_Challenge_: Which lines of the listing below contain the string "field"? Report each of those lines in full, and treat uppercase and lowercase as different.

* Start *

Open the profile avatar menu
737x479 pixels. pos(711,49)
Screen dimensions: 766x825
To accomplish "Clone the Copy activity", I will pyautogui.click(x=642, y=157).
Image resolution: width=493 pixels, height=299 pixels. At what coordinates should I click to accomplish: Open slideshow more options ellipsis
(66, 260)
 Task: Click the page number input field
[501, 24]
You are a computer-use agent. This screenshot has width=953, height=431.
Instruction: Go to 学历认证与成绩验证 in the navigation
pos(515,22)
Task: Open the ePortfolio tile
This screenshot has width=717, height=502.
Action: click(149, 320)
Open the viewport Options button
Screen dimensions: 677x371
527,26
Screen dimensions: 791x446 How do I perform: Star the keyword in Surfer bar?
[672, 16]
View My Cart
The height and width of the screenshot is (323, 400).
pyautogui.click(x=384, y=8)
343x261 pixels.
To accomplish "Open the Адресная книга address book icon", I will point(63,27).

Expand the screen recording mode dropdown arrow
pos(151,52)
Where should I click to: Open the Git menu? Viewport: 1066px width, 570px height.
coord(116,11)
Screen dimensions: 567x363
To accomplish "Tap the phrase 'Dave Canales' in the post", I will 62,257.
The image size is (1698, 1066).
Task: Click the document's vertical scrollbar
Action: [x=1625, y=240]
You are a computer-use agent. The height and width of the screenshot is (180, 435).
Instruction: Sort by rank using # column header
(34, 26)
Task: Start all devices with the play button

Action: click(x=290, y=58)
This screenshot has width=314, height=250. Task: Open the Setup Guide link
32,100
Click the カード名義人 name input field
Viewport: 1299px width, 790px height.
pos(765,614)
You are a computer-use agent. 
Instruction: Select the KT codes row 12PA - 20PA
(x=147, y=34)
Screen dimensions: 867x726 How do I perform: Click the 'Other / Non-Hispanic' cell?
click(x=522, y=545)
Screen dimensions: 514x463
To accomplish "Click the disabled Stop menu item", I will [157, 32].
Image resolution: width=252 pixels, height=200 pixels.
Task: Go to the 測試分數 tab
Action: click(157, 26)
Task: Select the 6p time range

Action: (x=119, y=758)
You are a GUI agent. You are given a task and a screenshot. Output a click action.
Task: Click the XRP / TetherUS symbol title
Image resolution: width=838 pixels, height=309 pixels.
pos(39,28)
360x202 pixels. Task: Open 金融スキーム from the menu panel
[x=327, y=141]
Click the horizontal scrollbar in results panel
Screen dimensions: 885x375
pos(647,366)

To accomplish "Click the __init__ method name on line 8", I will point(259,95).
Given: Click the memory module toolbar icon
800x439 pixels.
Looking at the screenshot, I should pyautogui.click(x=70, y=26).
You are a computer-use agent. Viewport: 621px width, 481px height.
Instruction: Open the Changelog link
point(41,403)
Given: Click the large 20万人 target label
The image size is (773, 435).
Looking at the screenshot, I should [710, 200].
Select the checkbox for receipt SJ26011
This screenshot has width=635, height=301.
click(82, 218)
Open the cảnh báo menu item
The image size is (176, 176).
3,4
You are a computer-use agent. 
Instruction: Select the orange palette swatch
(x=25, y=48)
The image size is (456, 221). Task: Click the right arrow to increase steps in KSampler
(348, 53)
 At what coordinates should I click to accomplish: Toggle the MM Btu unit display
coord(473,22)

* End *

_The solution_:
 Task: Click the page number input field
Click the カード名義人 name input field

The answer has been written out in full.